The setting could hardly be more appropriate. Leaving behind the cheerful bustle of the Curtains Up pub in Barons Court, we descend a narrow flight of stairs towards a small, dark basement theatre, inside which the familiar Psycho theme music can be heard. As we take our seats, we discover a dead body on the floor, and as the lights go down, an instantly recognisable figure steps on to the stage.
So begins Hitchcock Homage, a play written and directed by Nick Pelas, and loosely based on the 1948 movie Rope. Two lovers have killed a man, seemingly for no obvious reason, and hidden his body inside a chest. While Beth (Grace Carmen-Davis) is ice-cool, Claudia (Francesca Mepham) can’t quite decide if she’s turned on or terrified by what they’ve done, and the pressure is beginning to get to her. The two plan to host a party for friends and family of the victim, at which snacks will be arranged on the very chest in which the dead man, Nick, is concealed.

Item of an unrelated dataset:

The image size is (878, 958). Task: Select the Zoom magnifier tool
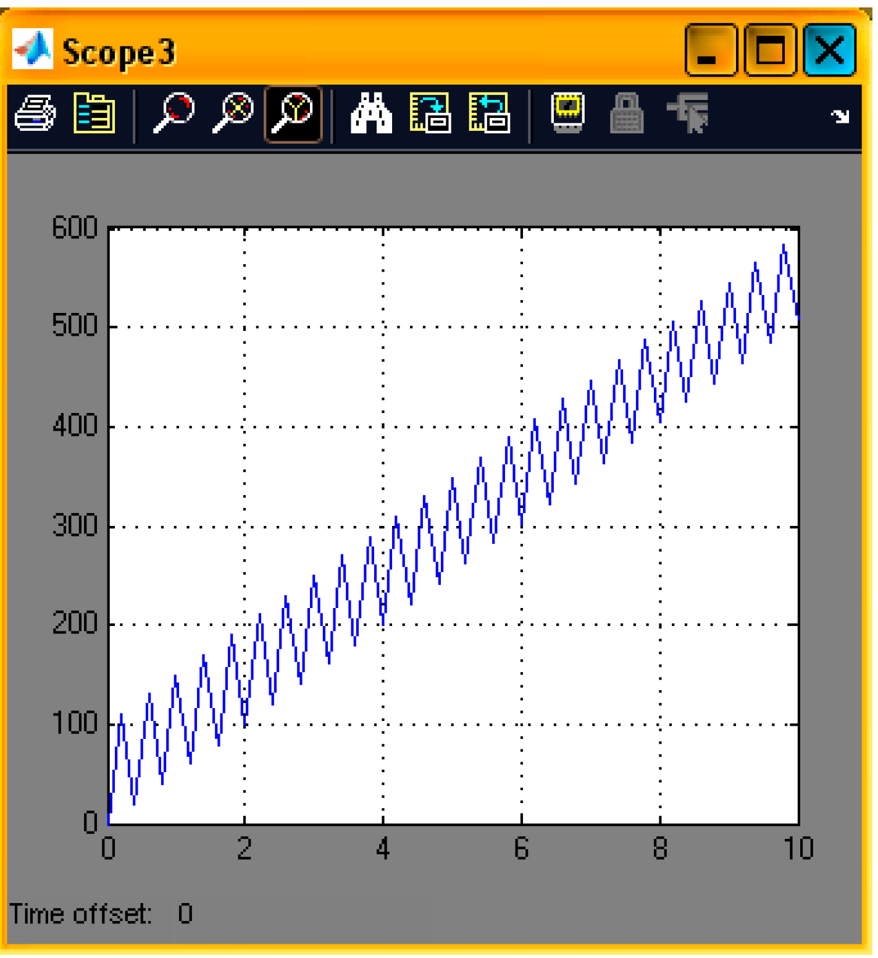coord(174,114)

But as the party gets underway, it becomes clear that old schoolmate Roberta Fox (Roxanne Douro) is the true guest of honour…
As in the movie, which is famous for appearing to be one single continuous shot, all the action in Pelas’ play takes place in Beth and Claudia’s apartment. Because of this, the opening scenes feel a little clunky, as many of the characters – including Hitchcock himself (David Parry) – enter one by one to briefly establish who they are and their role within the story, and it’s a relief when the party begins and the action can start to flow more seamlessly.

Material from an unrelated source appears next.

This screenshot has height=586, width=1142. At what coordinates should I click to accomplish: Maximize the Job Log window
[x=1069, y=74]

Pelas’ tribute to the ‘master of suspense’ includes plenty of references to Hitchcock’s work, including cameo appearances from the man himself and a twist ending. And if there’s not a huge amount of suspense in the traditional sense, the murder already having been committed before the play begins, there’s nonetheless plenty of tension – both social and sexual – in the intensely awkward gathering of several distinctly unloveable characters. There’s the friend who’s only interested in making connections (Kitty Kelly), the guest who drinks too much and refuses to give straight answers to a question (Cath Humphrys), the shameless flirt (Shaun Dicks), the surly maid (Daniela Mansi); even the victim, we soon learn, wasn’t a particularly nice guy. Only Bentley (Yasser Kayani), with his clumsy attempts to woo Roberta and apparently genuine concern for his brother’s welfare, and – to a certain extent – Claudia, who gradually unravels as the play goes on, inspire any kind of sympathy. This assortment of unsavoury characters makes the whole idea of the party less sadistic and shocking than it might perhaps otherwise have been; after a while we almost want someone to find the body, just to see what they’ll do.

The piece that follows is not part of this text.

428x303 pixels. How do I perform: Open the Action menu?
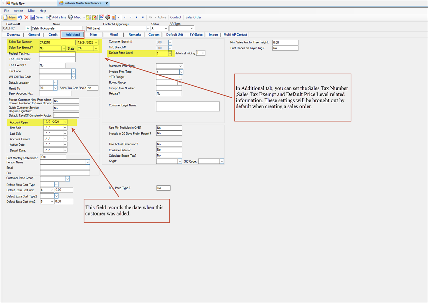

The other side effect of the gathering is that both story and stage become a bit crowded, and it starts to be difficult to keep track of who’s who and the relationships between them. It’s clear that several of them go way back, a fact that proves in at least one case to be key to the motivation at the heart of the story. While the cringeworthy social interactions are fun (I particularly enjoyed Ken and Layla’s insightful movie criticism), it would have been great to spend a little more time exploring these dysfunctional relationships in greater depth, to help us better understand both the events of the play and its disturbing conclusion.
Nick Pelas’ enthusiasm and admiration for Hitchcock’s work is clear throughout the play, and while some of the references may perhaps be lost on non-aficionados, the story also stands on its own as an exploration of the lengths human beings will go to in order to be accepted. The plot might date from the early 20th century, but in an age where few of us can do anything without immediately taking to social media to let our friends (and others) know about it, the story is still very relevant – much like Hitchcock himself, whose influence will undoubtedly live on for many years to come.
Hitchcock Homage is at Barons Court Theatre until 12th June 2016.